Take the part that opens with the line containing "752x447 pixels." and closes with the line containing "Action: [35, 33]", switch "logo" to "emblem", and write out only those lines with nothing else changed and the pictures left out.

#### Supplied entries:
- - -
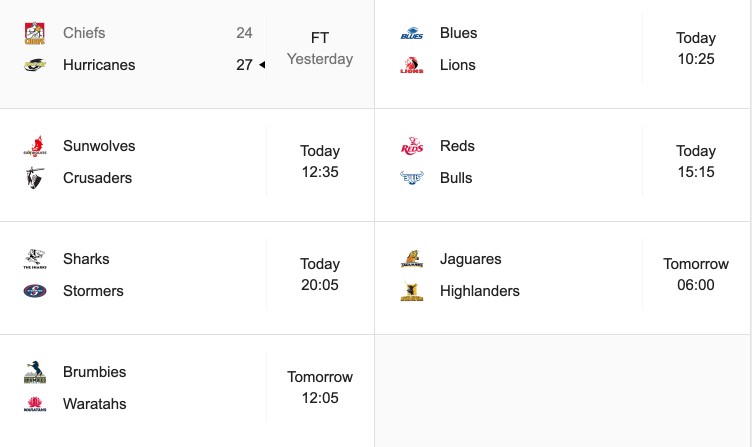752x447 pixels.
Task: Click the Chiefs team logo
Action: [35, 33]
- - -
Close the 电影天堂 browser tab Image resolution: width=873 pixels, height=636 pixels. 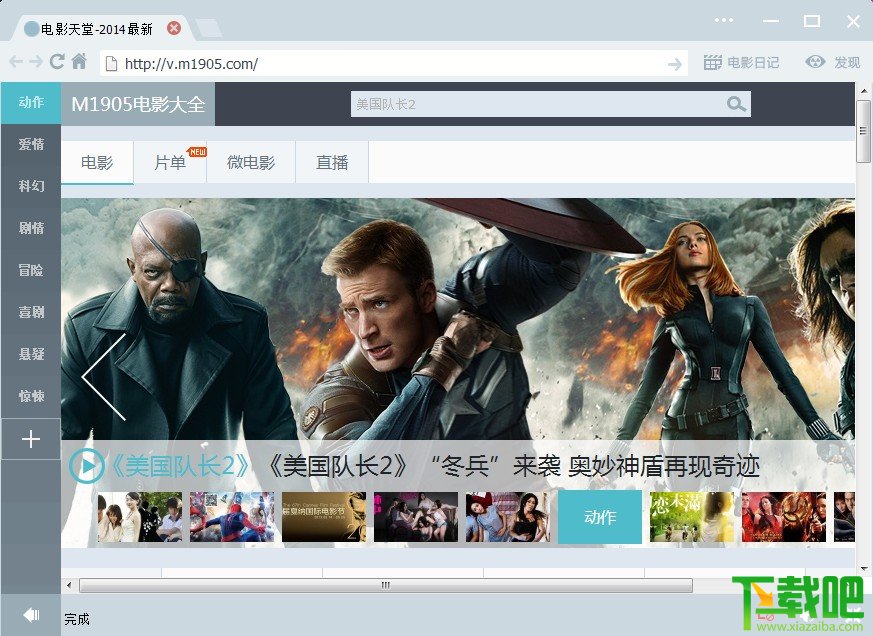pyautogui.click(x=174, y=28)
- - -
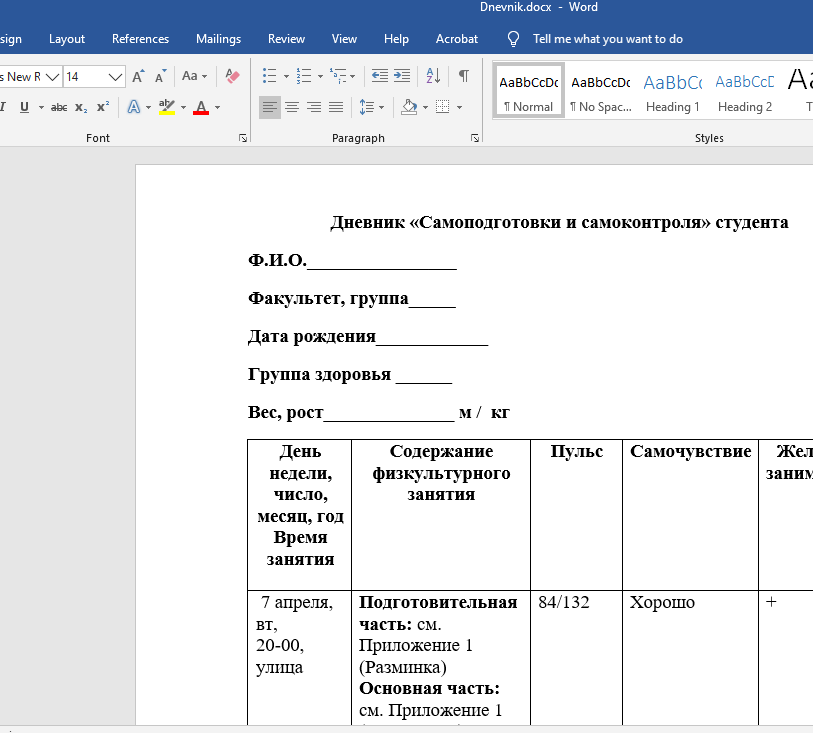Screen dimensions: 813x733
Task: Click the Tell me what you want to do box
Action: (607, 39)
- - -
#### Exercise result:
752x447 pixels.
Task: Click the Chiefs team emblem
Action: [35, 33]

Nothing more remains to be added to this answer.